There comes a time on any trip where you feel overwhelmed, when tiredness and lack of control of your surroundings can creep into the journey. I think it is particularly true of any kind of refugee or humanitarian work.
Yesterday was my day to feel overwhelmed. Overwhelmed and inadequate with the needs I have seen and the stories I have heard.
To summarize, anything you have ever heard or seen about the refugee crusis is true, but worse. The stories of losing everything, people watching relatives killed, babies born to moms who can’t breastfeed because of inadequate diet, losing factories, businesses, and livelihood. All of it is true.
Two days ago, we sat across from a farmer who had 1500 olive trees in a village near Aleppo. ISIS has taken over his land and cut most of the olive trees down for firewood. It is a literal loss of generations of family’s work. It is symbolic of everything else they have lost.
I have met widows and new moms struggling, men who can’t find work and mothers who lost their sons, men who are being pressured to sell their kidneys just to get money to feed their families. The collective loss is unimaginable.
I have learned that ISIS is one kind of evil–and the other evil is the people that would profit from a crisis. Those who would buy children from a desperate parent; scheme to traffic vital organs; and charge thousands of dollars so people can drown in a poorly made boat.

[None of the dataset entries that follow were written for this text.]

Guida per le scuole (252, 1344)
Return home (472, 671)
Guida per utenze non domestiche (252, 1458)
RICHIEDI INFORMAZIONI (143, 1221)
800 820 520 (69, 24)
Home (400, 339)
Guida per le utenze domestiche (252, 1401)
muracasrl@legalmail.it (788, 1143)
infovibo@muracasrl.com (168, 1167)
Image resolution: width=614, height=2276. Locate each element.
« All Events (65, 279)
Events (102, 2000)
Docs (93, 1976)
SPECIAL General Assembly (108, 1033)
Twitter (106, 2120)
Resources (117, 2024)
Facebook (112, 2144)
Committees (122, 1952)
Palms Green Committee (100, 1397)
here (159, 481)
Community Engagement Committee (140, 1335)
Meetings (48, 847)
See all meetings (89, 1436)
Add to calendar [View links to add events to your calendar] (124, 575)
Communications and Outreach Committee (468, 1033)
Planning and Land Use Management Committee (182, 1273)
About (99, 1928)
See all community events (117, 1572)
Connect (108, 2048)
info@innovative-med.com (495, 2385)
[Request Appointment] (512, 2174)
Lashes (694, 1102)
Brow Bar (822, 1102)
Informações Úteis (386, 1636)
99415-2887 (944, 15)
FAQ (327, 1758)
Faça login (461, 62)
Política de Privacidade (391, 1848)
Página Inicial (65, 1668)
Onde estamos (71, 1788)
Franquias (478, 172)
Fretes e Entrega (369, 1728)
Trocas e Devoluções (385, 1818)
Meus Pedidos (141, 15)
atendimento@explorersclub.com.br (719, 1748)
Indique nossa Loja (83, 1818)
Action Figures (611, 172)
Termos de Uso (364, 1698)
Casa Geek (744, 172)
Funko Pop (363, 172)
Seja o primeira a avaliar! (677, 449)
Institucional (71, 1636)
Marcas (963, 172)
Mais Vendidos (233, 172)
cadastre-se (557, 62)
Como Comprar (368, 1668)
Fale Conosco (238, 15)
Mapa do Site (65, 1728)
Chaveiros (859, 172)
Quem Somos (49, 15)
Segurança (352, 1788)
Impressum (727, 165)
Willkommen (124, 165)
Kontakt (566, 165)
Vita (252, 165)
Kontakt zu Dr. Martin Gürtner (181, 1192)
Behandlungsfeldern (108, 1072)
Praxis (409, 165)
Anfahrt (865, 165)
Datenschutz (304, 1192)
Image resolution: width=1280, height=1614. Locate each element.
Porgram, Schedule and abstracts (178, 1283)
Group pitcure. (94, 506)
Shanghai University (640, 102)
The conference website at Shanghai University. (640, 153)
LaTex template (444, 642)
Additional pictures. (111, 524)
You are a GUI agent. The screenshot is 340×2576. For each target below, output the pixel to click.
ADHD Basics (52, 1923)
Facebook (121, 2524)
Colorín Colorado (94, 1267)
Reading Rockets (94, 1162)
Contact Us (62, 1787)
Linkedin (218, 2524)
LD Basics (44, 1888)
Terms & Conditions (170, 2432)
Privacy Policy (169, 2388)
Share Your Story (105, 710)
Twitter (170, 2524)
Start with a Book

When people are left without hope, we must hope for them.
It is a privilege to sit with people and hear their stories and I am so grateful for this time. It is a gift to laugh in the midst of pain; to drink strong cups of Arab coffee while sitting in tents; to ask people how we can pray.
But I also have an obligation to pass on what I have seen and learned and to ask you to remember this crisis, remember Syrian and Iraqi refugees. Don’t forget them – and pray for peace to come to these lands.